The most common word in online hate speech is “Jew.”
That doesn’t surprise Brittan Heller, director of the Anti-Defamation League’s Silicon Valley Center for Technology and Society. “I find that anti-Semitism, or anti-Semitic language, is shorthand for lots of different kinds of bias and discrimination,” she said.
This information about hate speech comes from a new ADL report on the agency’s ongoing effort to use artificial intelligence and a concept known as “machine learning” to help stop the spread of online hate and anti-Semitism.
The idea is that if researchers can “teach” a program to find hate speech, that will help online platforms do something effective about it.
“The speed and the scale of the problem need new approaches,” Heller pointed out.

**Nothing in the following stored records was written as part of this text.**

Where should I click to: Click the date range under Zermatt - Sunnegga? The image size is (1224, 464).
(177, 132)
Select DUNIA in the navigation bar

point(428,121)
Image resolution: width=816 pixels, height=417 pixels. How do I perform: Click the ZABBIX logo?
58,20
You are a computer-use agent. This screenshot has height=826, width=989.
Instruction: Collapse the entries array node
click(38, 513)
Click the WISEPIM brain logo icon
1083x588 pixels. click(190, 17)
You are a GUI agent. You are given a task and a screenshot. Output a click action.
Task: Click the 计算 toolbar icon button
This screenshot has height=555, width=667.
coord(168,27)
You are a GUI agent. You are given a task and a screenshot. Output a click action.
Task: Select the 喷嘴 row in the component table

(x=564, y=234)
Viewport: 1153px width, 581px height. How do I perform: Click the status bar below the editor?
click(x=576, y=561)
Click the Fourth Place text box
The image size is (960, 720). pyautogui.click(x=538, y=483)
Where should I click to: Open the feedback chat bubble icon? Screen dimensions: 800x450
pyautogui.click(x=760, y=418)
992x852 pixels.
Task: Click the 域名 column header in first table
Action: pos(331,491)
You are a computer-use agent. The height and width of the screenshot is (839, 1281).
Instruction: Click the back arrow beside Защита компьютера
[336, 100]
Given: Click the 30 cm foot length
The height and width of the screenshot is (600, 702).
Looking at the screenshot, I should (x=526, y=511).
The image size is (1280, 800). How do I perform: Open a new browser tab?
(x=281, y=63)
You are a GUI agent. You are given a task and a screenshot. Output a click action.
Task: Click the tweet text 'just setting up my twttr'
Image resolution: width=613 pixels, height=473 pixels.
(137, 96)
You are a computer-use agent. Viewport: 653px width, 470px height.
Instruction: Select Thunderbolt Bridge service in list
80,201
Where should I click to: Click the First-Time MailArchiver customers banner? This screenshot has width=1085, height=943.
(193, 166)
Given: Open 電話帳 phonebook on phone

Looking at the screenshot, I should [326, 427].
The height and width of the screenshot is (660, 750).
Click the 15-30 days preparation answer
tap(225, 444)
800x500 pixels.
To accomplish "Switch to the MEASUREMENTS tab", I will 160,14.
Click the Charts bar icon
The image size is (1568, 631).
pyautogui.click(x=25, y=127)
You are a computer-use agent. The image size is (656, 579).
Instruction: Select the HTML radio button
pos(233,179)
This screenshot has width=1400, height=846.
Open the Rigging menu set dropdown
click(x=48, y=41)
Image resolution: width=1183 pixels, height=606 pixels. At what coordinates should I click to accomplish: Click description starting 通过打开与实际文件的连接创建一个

Working with UC Berkeley’s D-Lab, which uses data to study social sciences, the ADL has been analyzing online hate speech since last year in order to find a way to combat it.
It’s early in the process, but researchers have already found a number of interesting patterns in the analysis they did of 9,000 comments on internet message board Reddit.
One is that the top five words most strongly associated with online hate were Jew, white, hate, women and black. The researchers also found that hateful comments were longer and used more words in all caps.
To get these results, a team of researchers tagged comments as hateful or not, based on a third-party definition of what constitutes hate speech, then let the algorithms running the program learn from the hateful comments. Machine learning means a program learns to discern patterns from the input it’s given, rather than being “told.”
For the ADL project, the program “learned” not only the words people use in hateful comments, but how they use them. “There’s indications in grammar, syntax and the sentence structure,” Heller said.
The report also makes it clear that the ADL algorithms aren’t meant to “identify” hate speech exactly, but rather to flag comments that could be interpreted by a person in a targeted group as hateful.
“It seems like an academic distinction, but it’s not,” Heller said. “Tech companies don’t want to be the arbiter of what hate speech is.”
But, she said, tech companies do want to keep their customers happy. So showing them what makes users upset is a good idea.
The next steps for the project include refining the machine learning process to identify not only “hateful” or “not hateful” comments, but also categories of hateful comments, as well as improving accuracy. But even at this early stage, the results can help the ADL and tech companies better understand how online haters think, and how companies can deal with what Heller calls “broken attempts to communicate.”
“The results of the study give me a lot of hope,” Heller said.